Politicians say higher taxes are the reason, science and health groups like ours note it's greater education and the availability of smoking cessation tools chosen by the public and not regulators, while marketing scholars say control over display ads gets credit, in an 'out of sight, out of mind' way. No one can really be shown wrong because the endpoint is there. 

In the UK, marketing scholars say a ban on the open display of tobacco products reduced cigarette brand awareness. Without awareness, they say, cigarettes seem unappealing; and that means smoking is less acceptable. In the US, minors can't buy cigarettes at all, it is a jail sentence if a retailer does it, so marketing control is less effective than health education about the perils of inhaling hundreds of toxic chemicals. But whatever works, and in Tobacco Control a team take a victory lap for advertising by noting that banning it helped make smoking uncool.
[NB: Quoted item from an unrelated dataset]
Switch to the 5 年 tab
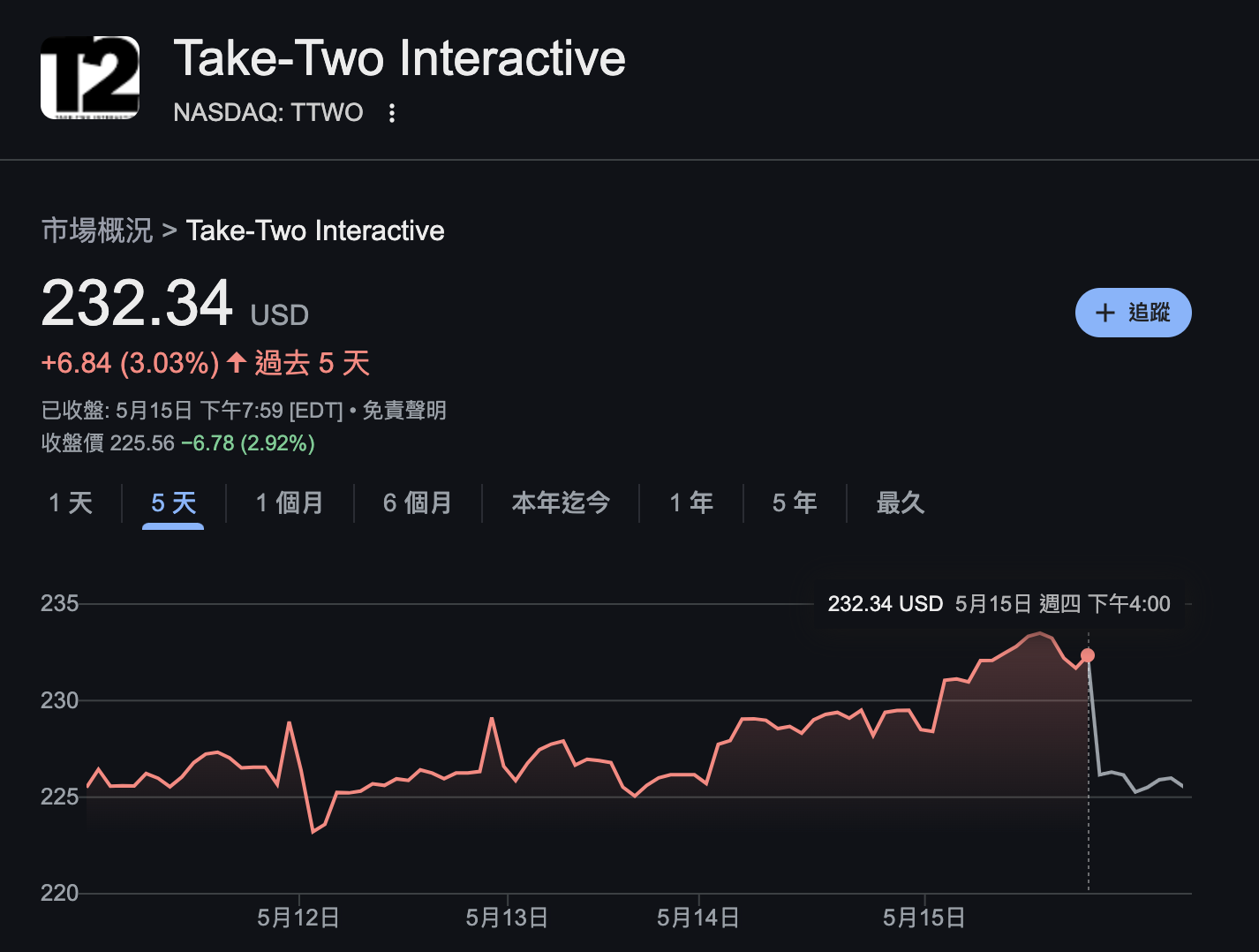The width and height of the screenshot is (1259, 952). click(x=795, y=503)
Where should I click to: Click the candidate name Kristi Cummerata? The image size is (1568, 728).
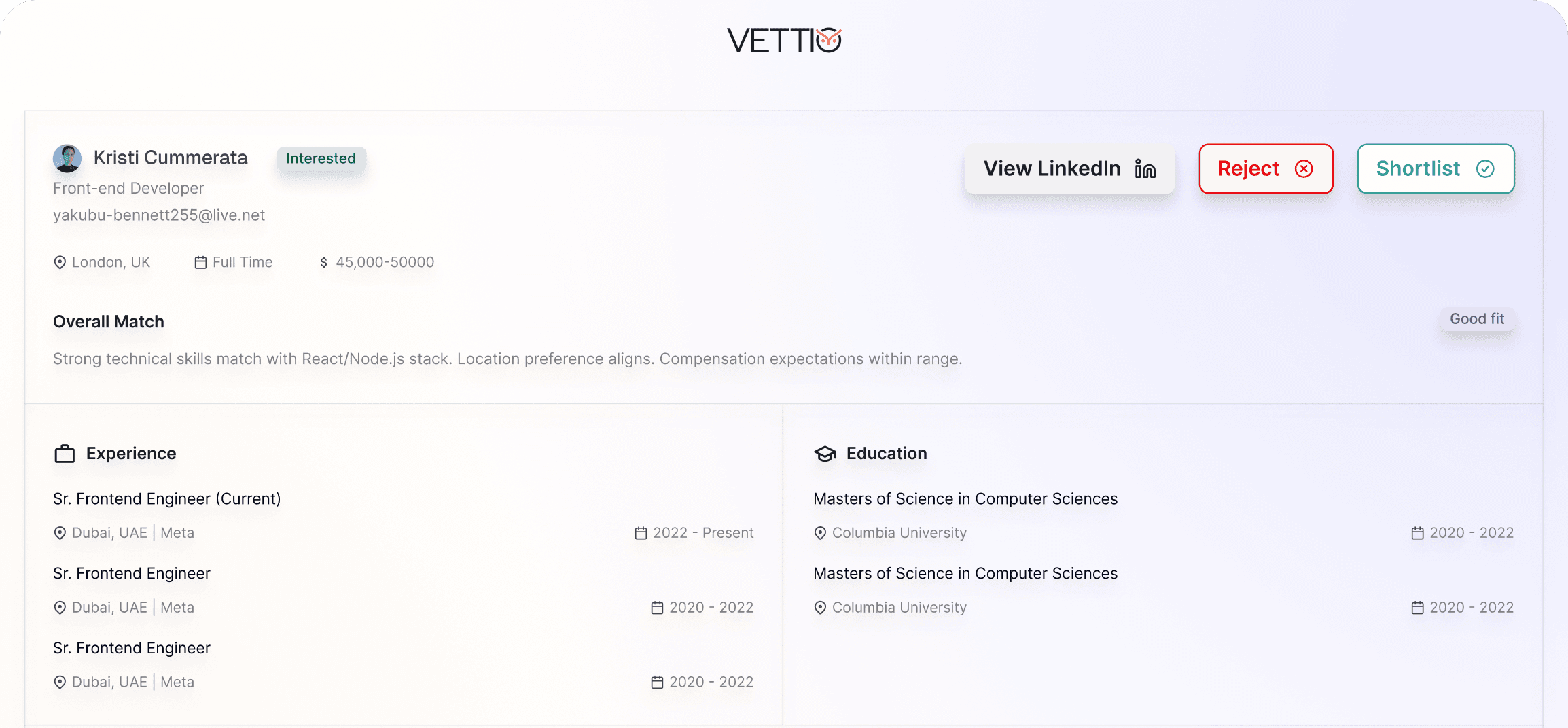(171, 158)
In the UK, between 2012 and 2015. tobacco products were put out of sight, which is a long enough period to know what impacts it has had. Using data from The Youth Tobacco Policy Survey, which canvassed the views of 3,791 young people (including 2,953 who had never smoked) in 2011, prior to the implementation of the ban, in 2014, when the ban was not yet in place across small stores, and in 2016, following full implementation. At each stage, participants were asked whether they noticed cigarettes displayed at point-of-sale; about their awareness of cigarette brands; and about their smoking susceptibility - established by the absence of a firm decision not to smoke. Each person was also asked about their support for the display ban, and whether it made cigarettes seem unappealing and smoking unacceptable.

Smoking susceptibility among never smokers decreased from 28 percent pre-ban to 23 percent mid-ban, and 18 percent post-ban. Noticing cigarettes at point-of-sale decreased from 81 percent pre-ban, to 28 percent post-ban; and cigarette brand awareness also reduced, with the average number of cigarette brands recalled declining from 0.97 pre-ban to 0.69 post-ban.

Among young never smokers' support for a display ban was very high. Post-ban, 90 percent of never smokers aged 11 to 16 years supported the display ban, while 77 percent indicated that it made cigarettes seem unappealing, and 87 percent that it made smoking seem unacceptable.